Kemudian pertukaran ide tersebut, hasilnya mungkin menjadi suatu interaksi yang
kreatif yang dapat memberikan keterkaitan baru.
Sikap dalam berdikusi
Manfaat dari diskusi sangat tergantung pada persahabatan dan
hubungan antar pribadi yang baik. Seperti kerelaan untuk bergiliran berpendapat,
mendengarkan, memperhatikan sudut pandang orang lain. Jika dijumpai anggota
kelompok yang tidak disukai, maka hal tersebut diatas tidak akan mungkin
terjadi. Suatu kesalahan yang sering muncul dalam diskusi kelompok adalah
memaksakan anggota kelompok menyesuaikan dengan cara berpikir kita atau
mengisolasi diri dari teman-teman lain dalam kelompok tersebut.
Ini tidak
berarti bahwa anggota kelompok harus setuju
dengan semua idea yang muncul.
Setiap anggota kelompok
boleh tidak setuju
dengan menempuh cara yang wajar, sesuai aturan kelompok.

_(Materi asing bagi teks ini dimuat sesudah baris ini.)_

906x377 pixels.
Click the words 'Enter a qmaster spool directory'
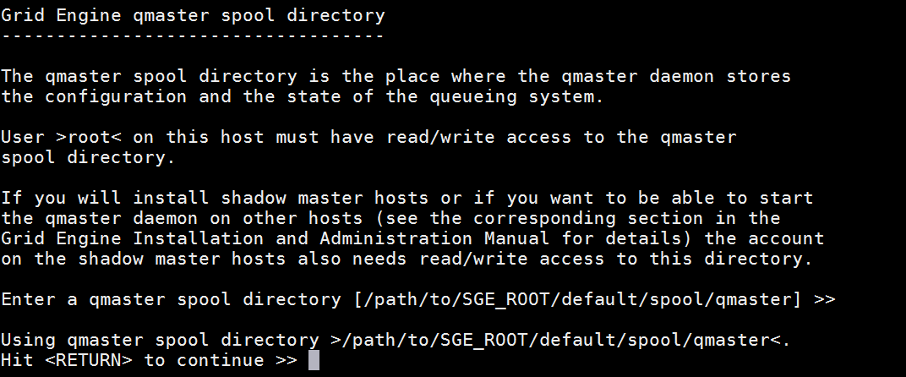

Artinya mereka setuju untuk mengadakan diskusi berdasarkan
alasan yang masuk
akal, dan tidak berekasi secara berlebihan terhadap
argumen dari teman
diskusinya. Pada akhirnya, setiap
anggota kelompok harus setuju dengan hasil akhir diskusi.
Guru Sebagai Pemimpin diskusi
Sikap yang seperti digambarkan di atas merupakan
sikap yang sangat dewasa, setiap anggota belum tentu
mampu bersikap seperti itu. Banyak manfaat yang diperoleh dalam kegiatan ini;
anggota kelompok dapat
berlaku sedikit kreatif, walaupun secara individual terdapat hal-hal
yang kurang disetujui.
Dalam kegiatan kelompok, terdapat beberapa hal yang
belum diketahui sepenuhnya diantaranya 2
(dua) faktor yang
menurut Freud adalah
faktor ukuran dan kepemimpinan. Berdasarkan pengalaman, kelompok
yang baik adalah
kelompok kecil yang terdiri atas 2 sampai 5 atau 6 orang. Walaupun
umumnya 30 sampai
40 merupakan jumlah kecil
untuk suatu kelas,
terdapat pula kecenderungan khususnya di sekolah dasar
untuk bekerja secara individu atau bekerja dalam kelompok-kelompok kecil.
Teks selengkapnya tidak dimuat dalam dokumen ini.